The AK Party won about 40 percent of the municipal vote across the country in 2009, a level the party aims at least to match again. Strong showings in Istanbul, Ankara and Izmir on the Aegean coast - a stronghold of the CHP - could encourage Erdogan to run for president five months later.
Ankara mayor Gokcek, an argumentative character known for fiery comments in person and on Twitter, is up against the CHP's Mansur Yavas, a mild-mannered lawyer who lost to Gokcek five years ago, when he ran for the nationalist MHP.
Yavas came third in those elections, securing almost 27 percent to Gokcek's 38.5 percent. After switching to the CHP, polls show him almost neck and neck with the incumbent, whom he dismisses as too authoritarian after two decades at the helm.
“He is running Ankara on his own, punishing everyone who doesn't vote for him,” Yavas told Reuters.
A promotional video on Ankara municipality's website shows in detail how applications for Gokcek's aid packages are made, and how boxes of food and cleaning items are delivered by workers in official blue shirts.
Residents say the boxes include over two dozen items, among them flour, sugar, rice, honey and jam as well as detergents. Coal is distributed in green bags from municipality trucks.
“We don't distribute these hoping for votes. We've helped people from other parties too. We don't ask which party you vote for,” a spokesman for Gokcek said, adding the program had been running throughout the mayor's tenure, with recipients chosen by income levels not party affiliation.
Ambitious plans
His handouts have not won all hearts in Ankara, which is home to communities on the poverty line but also to some of Turkey's richest people in newly built neighborhoods of gated villas.
Several hundred protested under rain in late February as Gokcek and Erdogan opened a controversial highway link that cut through the side of Ankara's forested Middle East Technical University (METU) campus, sparking weeks of protests.
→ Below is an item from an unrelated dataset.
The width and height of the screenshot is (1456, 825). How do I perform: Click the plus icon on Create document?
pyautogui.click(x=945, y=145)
Local residents were outraged at the cutting down of what they said were thousands of trees, questioning why it was done in the middle of the night under heavy police protection and during the Muslim holiday of Eid.
“If you are providing a service to your city, why are you doing it at midnight? If you're not doing anything wrong, then why the secrecy and heavy security?” asked Akif Keskin, 23, student living in the upscale borough of Cankaya.
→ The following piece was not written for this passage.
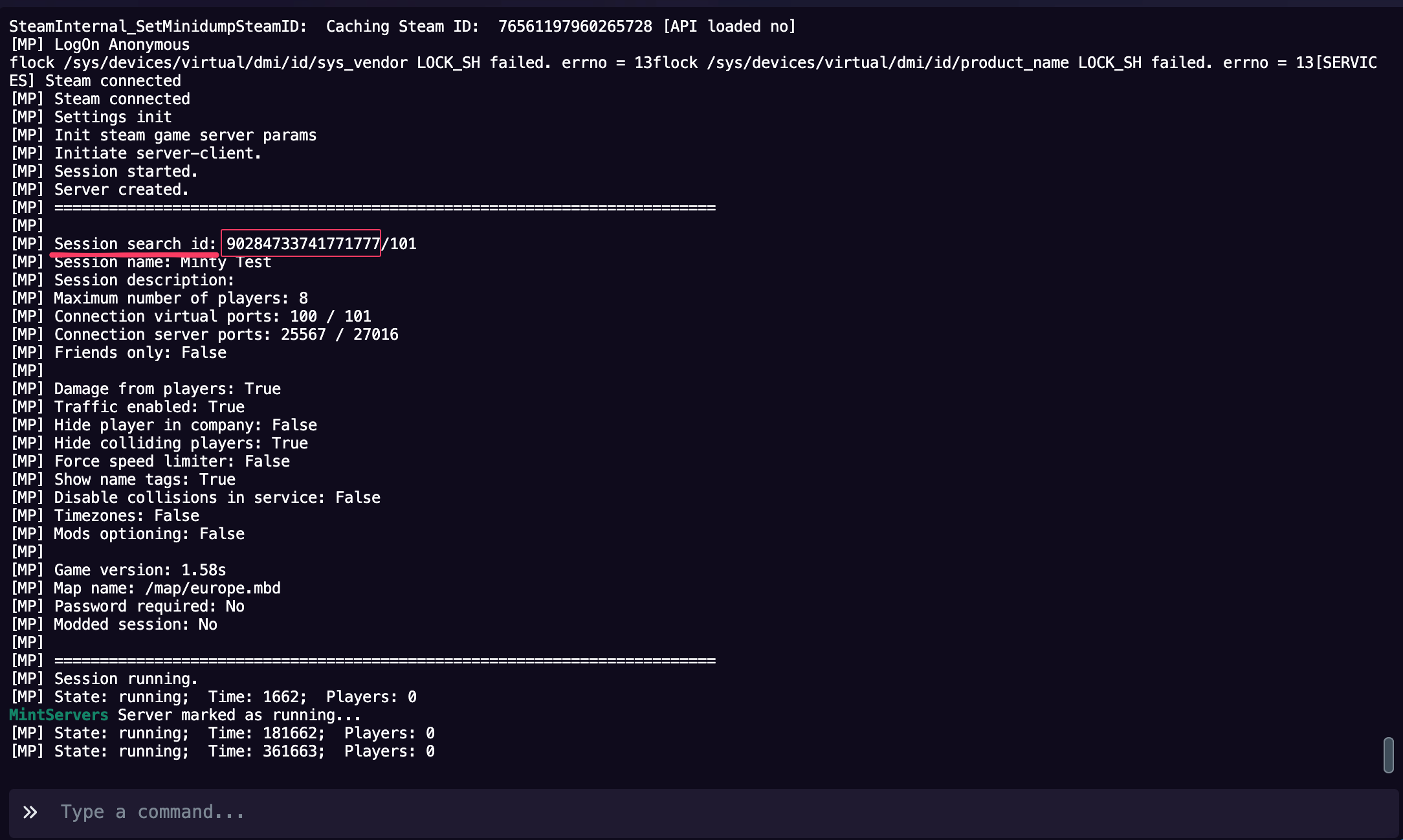
Task: Click the 'Mods optioning: False' line
Action: point(149,534)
An unrepentant Gokcek has ambitious plans for the city – vain in the eyes of his detractors - which echo those of Erdogan, whose plans include a third airport, billed to be one of the world's biggest, and a shipping canal to rival Panama or Suez.
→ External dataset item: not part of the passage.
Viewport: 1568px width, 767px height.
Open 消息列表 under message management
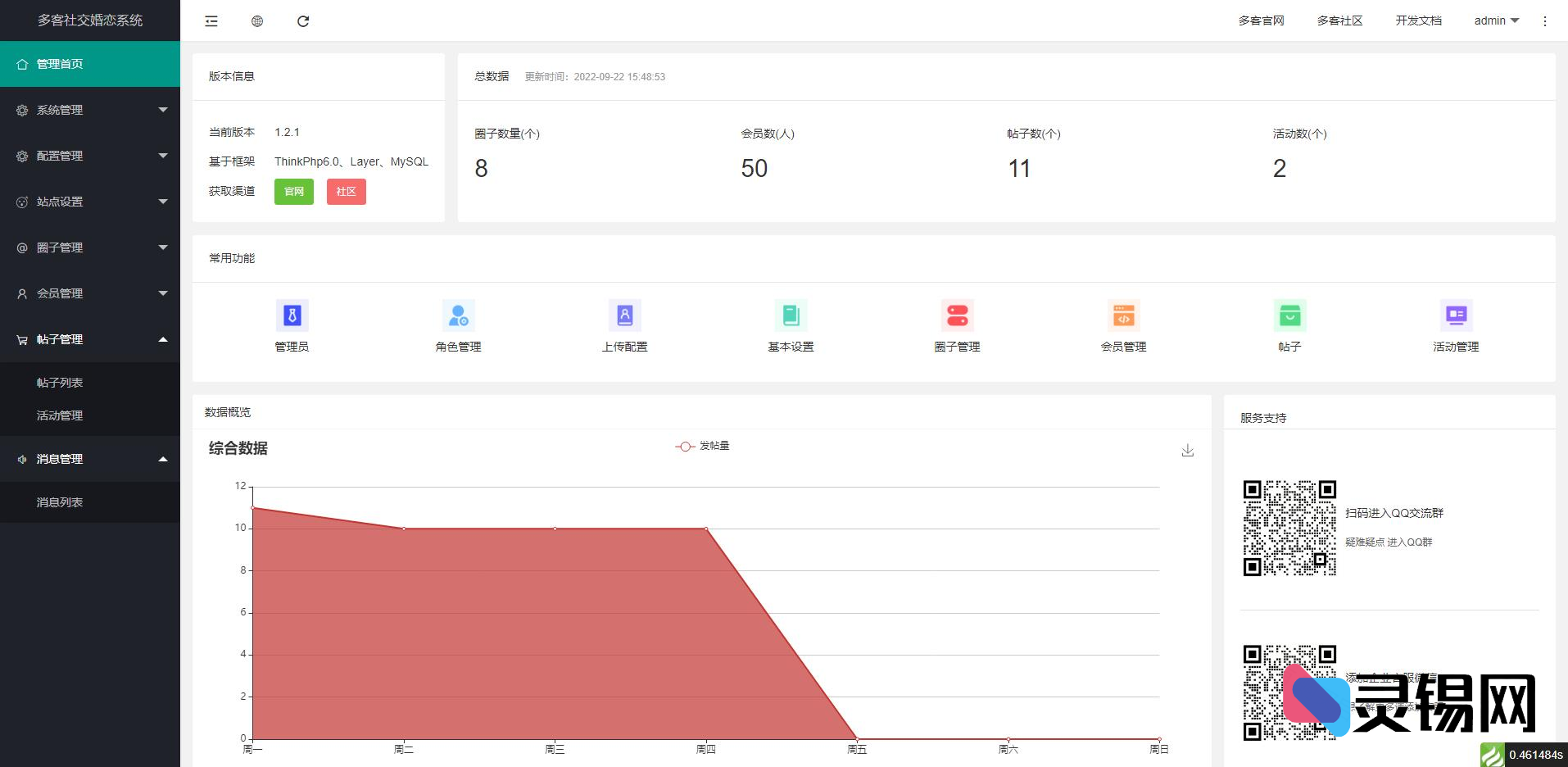coord(59,502)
“Our city has everything but tourism,” Gokcek told Haberturk TV recently, adding his planned “Ankapark” amusement park would draw 10 million tourists a year and that his dramatic new “Seljuklu” city gates and clock towers, criticized for their gaudiness, would add to the city's appeal.
“I love my gates. Once they are illuminated, they will look glorious,” he said.
By contrast, Yavas plans to put the brakes on Ankara's mushrooming building projects, reduce traffic congestion with new rail lines and create more green spaces. It is not just the urban elite he is appealing to.
AKP campaign buses do not visit the poor suburb of Tuzlucayir, residents say, a district dominated by Alevis, a religious minority in mainly Sunni Muslim Turkey who espouse a liberal version of Islam and have often been at odds with Erdogan's Islamist-rooted government.
The district saw clashes night after night with riot police after residents protested against a plan to build a Sunni mosque next to a cemevi, an Alevi place of worship.
“Nobody votes for them here,” Mustafa, 56, said of the AKP while sitting outside his grocery shop.
“They didn't have many fans and after that stupid mosque-cemevi project, they don't stand a chance.”
Gokcek's aid boxes would have little impact here.
“I vote for my honor, not for money. No matter how much money they'd give me, I'd never vote for them,” said Zekiye, a 69-year old former school teacher.